Rituxan questions

Love this website and forum - don't feel so overwhelmed and confused reading all your posts/info.

Diagnosed in June after unexplained bruising. I'm 66, otherwise healthy female. No symptoms other than bruising - feel fine- no fatigue. Numbers have been 24-37 (mostly mid-20s, but also one 48). Being weaned off predisone (down to 10mg from 60) since it's not helping. Had bone marrow biopsy.

Today's count was back down to 26 so hematologist wants me to start Rituxan next week. I'd have liked to just keep watching numbers and not do anything since I'm always leery of meds, but like/trust him, so now I'm wondering how many have experienced the chills/fever/fatigue associated with it and how long it lasts. He told me I may not see results for some time after the last infusion, but I'm hopeful by some of your reports of success earlier.

I strongly suspect my ITP may have come from severe stress this year (out of state sister diagnosed and died of stomach cancer, mother hospitalized, lots of long distance travel to hold everything and everyone together) and wonder if that means once the stress levels off, my odds of remission or "cure" are increased. I've read many of your posts on stress so I know there's no definitive answer...just looking for any input/suggestions since this is all so overwhelming.

Thanks for being there - it's nice to know I'm not alone!

Hi Judy - glad you found us.

I had Rituxan in 2004, I think. I only had fever and chills one night after the fourth infusion. The rest of the time I felt fine. I did have serum sickness (unrelated to the fever night), but that is a rare reaction. Fever and chills are not all that common; most people have no side effects or if they do, it is during the infusion and is controlled quickly.

I had a response by the day of the last infusion. Counts went from single digits the week before to 150k. The average response time is 4 to 12 weeks after the first infusion. A few people have had responses before that.

Stress may or may not be a factor in triggering ITP, but the ITP does not usually go away when stress is reduced. Remissions are very possible, but are mostly due to treatments. I'm sorry to hear about your sister.

I have tried prednisone with no results. Now have rituxan. No problems with it except first infusion. They managed it and with in an hour no problems.

I had 6 doses of Rituxan in 2010 because the severity of my case ; My doc. decided I needed an extra two doses besides the normal four doses. The transfusions went smooth. I had some side effects after the fact like fever, body aches, no appetite! I went into remission about 3 weeks after my last dose... for 2yrs 3months

Welcome, Judy and J. Sorry to hear about your sister, Judy and your mom.

I did Rituxan in 2010, I think. Have been in remission since. Had absolutely no problems with it at all.

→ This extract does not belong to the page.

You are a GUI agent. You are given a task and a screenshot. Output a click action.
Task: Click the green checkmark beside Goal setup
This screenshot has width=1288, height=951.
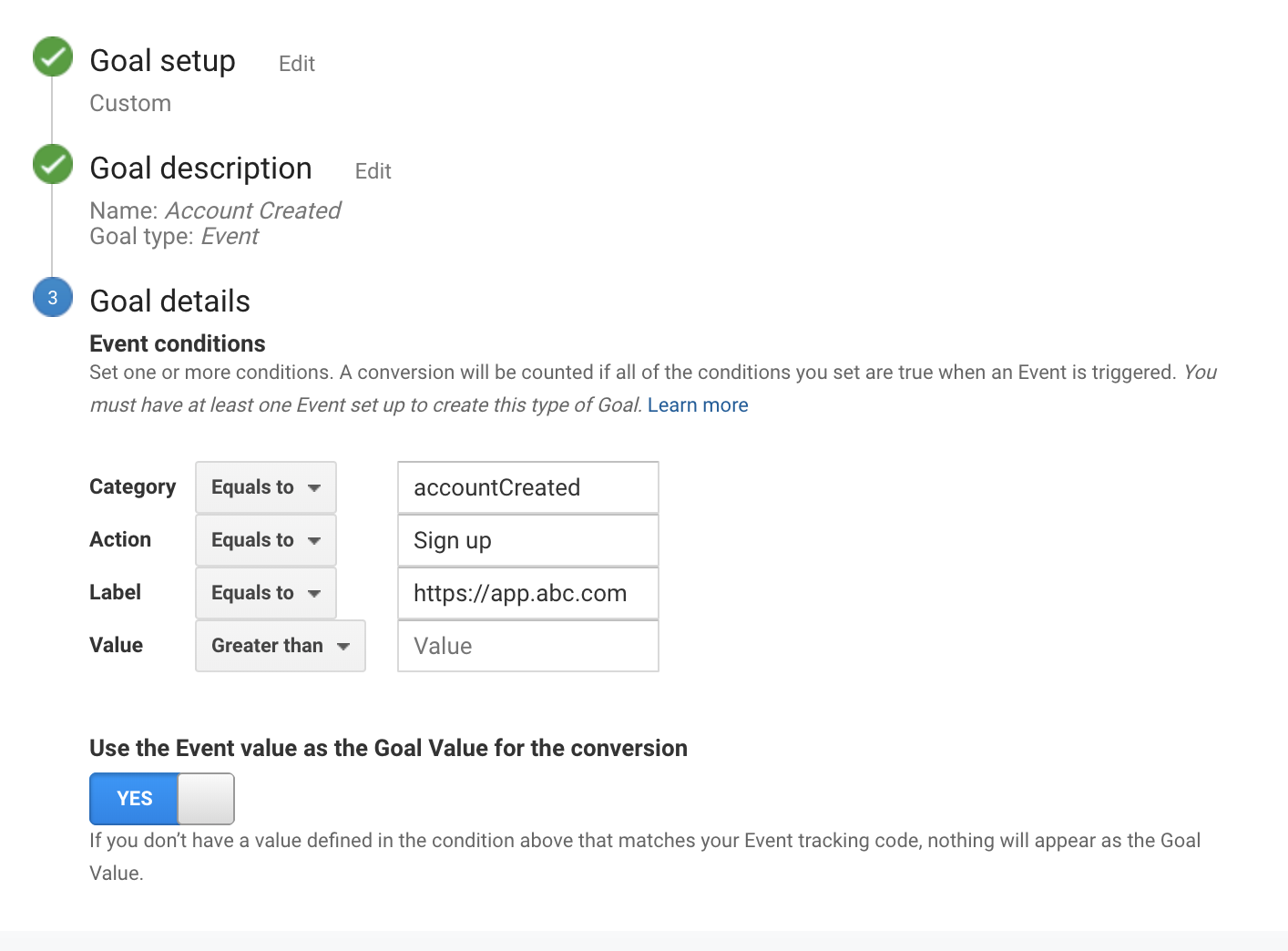click(x=53, y=56)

Hubby took the first day off as suggested by the doctor. With each infusion my counts went up and was actually surprised I still got the 4th dose.

I'm on my third round of Rituxan, had long remissions from the first 2.

During the first infusion of each round I had chest pains that turned out to be severe reflux. Each time they had to stop the iv for about half hour and give me malox and tums. Then later in the first infusion of each round got itching inside my throat, ears, and eyes. They slowed down the drip and gave me hydrocortisone. The first session took 7 hours.

But, after the first session each time no problems and took 4 hours or less. Now I'm pretreated with a stomach acid reducer, benedryl, and hydrocortisone in the iv, also Tylenol by mouth.

wow...thanks, that's all good to know in advance...just in case! Good luck to you on this round!

Rituxan left me feeling run down but other than that no biggie. I did how ever have a bad reaction during the first infusion but they stopped the drip gave me some benadryl and something than started the drip back up with no issues!

Just recently came out of a nice long remission!

I have had two rounds of Rituxin. I tollerated the first 4 treatments just fine. Approximatly 16 months later I had a second round of treatments. I had a reaction during the first treatment of this round, chills, shaking, hard to breathe, tightness in chest. Treatment was stopped and meds were given. Treatment restarted about an hour at a much slower rate. The rest of the treatments went fine.